WORK ITEM: Transcribe every record below word for word.

Stored data entries:
[Start of Attachment]

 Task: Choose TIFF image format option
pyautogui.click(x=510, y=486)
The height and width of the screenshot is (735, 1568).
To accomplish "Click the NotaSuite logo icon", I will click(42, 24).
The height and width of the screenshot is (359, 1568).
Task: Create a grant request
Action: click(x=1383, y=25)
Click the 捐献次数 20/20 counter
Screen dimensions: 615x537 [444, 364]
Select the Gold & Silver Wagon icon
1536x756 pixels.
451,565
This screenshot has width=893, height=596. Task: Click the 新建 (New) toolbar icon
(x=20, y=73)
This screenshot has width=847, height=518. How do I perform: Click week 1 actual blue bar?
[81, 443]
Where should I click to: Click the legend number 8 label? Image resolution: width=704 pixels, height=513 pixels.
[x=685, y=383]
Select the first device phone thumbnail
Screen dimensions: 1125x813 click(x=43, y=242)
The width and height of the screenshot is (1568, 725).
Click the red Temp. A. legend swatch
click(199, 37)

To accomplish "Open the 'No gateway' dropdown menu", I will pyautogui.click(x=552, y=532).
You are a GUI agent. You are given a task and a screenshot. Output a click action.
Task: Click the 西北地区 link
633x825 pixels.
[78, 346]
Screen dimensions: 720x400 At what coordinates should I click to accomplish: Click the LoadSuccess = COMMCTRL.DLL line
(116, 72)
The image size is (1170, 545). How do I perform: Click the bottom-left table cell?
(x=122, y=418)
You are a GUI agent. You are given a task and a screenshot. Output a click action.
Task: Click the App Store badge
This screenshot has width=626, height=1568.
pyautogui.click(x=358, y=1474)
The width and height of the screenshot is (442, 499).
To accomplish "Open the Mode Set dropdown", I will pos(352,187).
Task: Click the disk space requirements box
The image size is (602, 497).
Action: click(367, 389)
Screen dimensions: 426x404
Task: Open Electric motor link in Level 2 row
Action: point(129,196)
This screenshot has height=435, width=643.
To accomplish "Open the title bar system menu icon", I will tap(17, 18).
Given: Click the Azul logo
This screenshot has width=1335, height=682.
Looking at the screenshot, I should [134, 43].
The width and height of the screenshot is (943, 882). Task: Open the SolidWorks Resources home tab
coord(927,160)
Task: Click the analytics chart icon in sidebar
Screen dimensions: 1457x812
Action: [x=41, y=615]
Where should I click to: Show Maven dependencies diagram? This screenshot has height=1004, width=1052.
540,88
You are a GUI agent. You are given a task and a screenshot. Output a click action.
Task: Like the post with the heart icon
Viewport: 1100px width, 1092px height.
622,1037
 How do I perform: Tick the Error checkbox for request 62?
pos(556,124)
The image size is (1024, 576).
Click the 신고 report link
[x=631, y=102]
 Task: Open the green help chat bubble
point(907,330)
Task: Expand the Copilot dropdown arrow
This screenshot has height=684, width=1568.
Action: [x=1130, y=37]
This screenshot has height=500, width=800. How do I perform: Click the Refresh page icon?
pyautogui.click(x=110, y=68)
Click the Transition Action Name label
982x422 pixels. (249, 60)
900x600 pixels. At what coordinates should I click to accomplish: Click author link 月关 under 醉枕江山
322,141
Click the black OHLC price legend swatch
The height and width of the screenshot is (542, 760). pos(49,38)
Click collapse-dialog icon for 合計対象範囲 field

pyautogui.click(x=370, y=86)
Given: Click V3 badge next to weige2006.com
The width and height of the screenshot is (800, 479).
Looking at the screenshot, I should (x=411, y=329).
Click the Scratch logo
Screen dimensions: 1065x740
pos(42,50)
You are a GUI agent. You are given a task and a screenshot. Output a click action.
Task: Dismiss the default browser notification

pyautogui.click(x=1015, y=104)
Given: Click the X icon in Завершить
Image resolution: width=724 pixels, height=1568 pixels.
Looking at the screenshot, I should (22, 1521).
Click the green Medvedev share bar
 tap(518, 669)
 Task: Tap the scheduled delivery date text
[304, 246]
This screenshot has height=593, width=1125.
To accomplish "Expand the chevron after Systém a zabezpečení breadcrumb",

[End of Attachment]

OUTPUT BELOW:
 Task: Choose TIFF image format option
pyautogui.click(x=510, y=486)
The height and width of the screenshot is (735, 1568).
To accomplish "Click the NotaSuite logo icon", I will click(42, 24).
The height and width of the screenshot is (359, 1568).
Task: Create a grant request
Action: click(x=1383, y=25)
Click the 捐献次数 20/20 counter
Screen dimensions: 615x537 [444, 364]
Select the Gold & Silver Wagon icon
1536x756 pixels.
451,565
This screenshot has width=893, height=596. Task: Click the 新建 (New) toolbar icon
(x=20, y=73)
This screenshot has width=847, height=518. How do I perform: Click week 1 actual blue bar?
[81, 443]
Where should I click to: Click the legend number 8 label? Image resolution: width=704 pixels, height=513 pixels.
[x=685, y=383]
Select the first device phone thumbnail
Screen dimensions: 1125x813 click(x=43, y=242)
The width and height of the screenshot is (1568, 725).
Click the red Temp. A. legend swatch
click(199, 37)

To accomplish "Open the 'No gateway' dropdown menu", I will pyautogui.click(x=552, y=532).
You are a GUI agent. You are given a task and a screenshot. Output a click action.
Task: Click the 西北地区 link
633x825 pixels.
[78, 346]
Screen dimensions: 720x400 At what coordinates should I click to accomplish: Click the LoadSuccess = COMMCTRL.DLL line
(116, 72)
The image size is (1170, 545). How do I perform: Click the bottom-left table cell?
(x=122, y=418)
You are a GUI agent. You are given a task and a screenshot. Output a click action.
Task: Click the App Store badge
This screenshot has width=626, height=1568.
pyautogui.click(x=358, y=1474)
The width and height of the screenshot is (442, 499).
To accomplish "Open the Mode Set dropdown", I will pos(352,187).
Task: Click the disk space requirements box
The image size is (602, 497).
Action: click(367, 389)
Screen dimensions: 426x404
Task: Open Electric motor link in Level 2 row
Action: point(129,196)
This screenshot has height=435, width=643.
To accomplish "Open the title bar system menu icon", I will tap(17, 18).
Given: Click the Azul logo
This screenshot has width=1335, height=682.
Looking at the screenshot, I should [134, 43].
The width and height of the screenshot is (943, 882). Task: Open the SolidWorks Resources home tab
coord(927,160)
Task: Click the analytics chart icon in sidebar
Screen dimensions: 1457x812
Action: [x=41, y=615]
Where should I click to: Show Maven dependencies diagram? This screenshot has height=1004, width=1052.
540,88
You are a GUI agent. You are given a task and a screenshot. Output a click action.
Task: Like the post with the heart icon
Viewport: 1100px width, 1092px height.
622,1037
 How do I perform: Tick the Error checkbox for request 62?
pos(556,124)
The image size is (1024, 576).
Click the 신고 report link
[x=631, y=102]
 Task: Open the green help chat bubble
point(907,330)
Task: Expand the Copilot dropdown arrow
This screenshot has height=684, width=1568.
Action: [x=1130, y=37]
This screenshot has height=500, width=800. How do I perform: Click the Refresh page icon?
pyautogui.click(x=110, y=68)
Click the Transition Action Name label
982x422 pixels. (249, 60)
900x600 pixels. At what coordinates should I click to accomplish: Click author link 月关 under 醉枕江山
322,141
Click the black OHLC price legend swatch
The height and width of the screenshot is (542, 760). pos(49,38)
Click collapse-dialog icon for 合計対象範囲 field

pyautogui.click(x=370, y=86)
Given: Click V3 badge next to weige2006.com
The width and height of the screenshot is (800, 479).
Looking at the screenshot, I should (x=411, y=329).
Click the Scratch logo
Screen dimensions: 1065x740
pos(42,50)
You are a GUI agent. You are given a task and a screenshot. Output a click action.
Task: Dismiss the default browser notification

pyautogui.click(x=1015, y=104)
Given: Click the X icon in Завершить
Image resolution: width=724 pixels, height=1568 pixels.
Looking at the screenshot, I should (22, 1521).
Click the green Medvedev share bar
 tap(518, 669)
 Task: Tap the scheduled delivery date text
[304, 246]
This screenshot has height=593, width=1125.
To accomplish "Expand the chevron after Systém a zabezpečení breadcrumb",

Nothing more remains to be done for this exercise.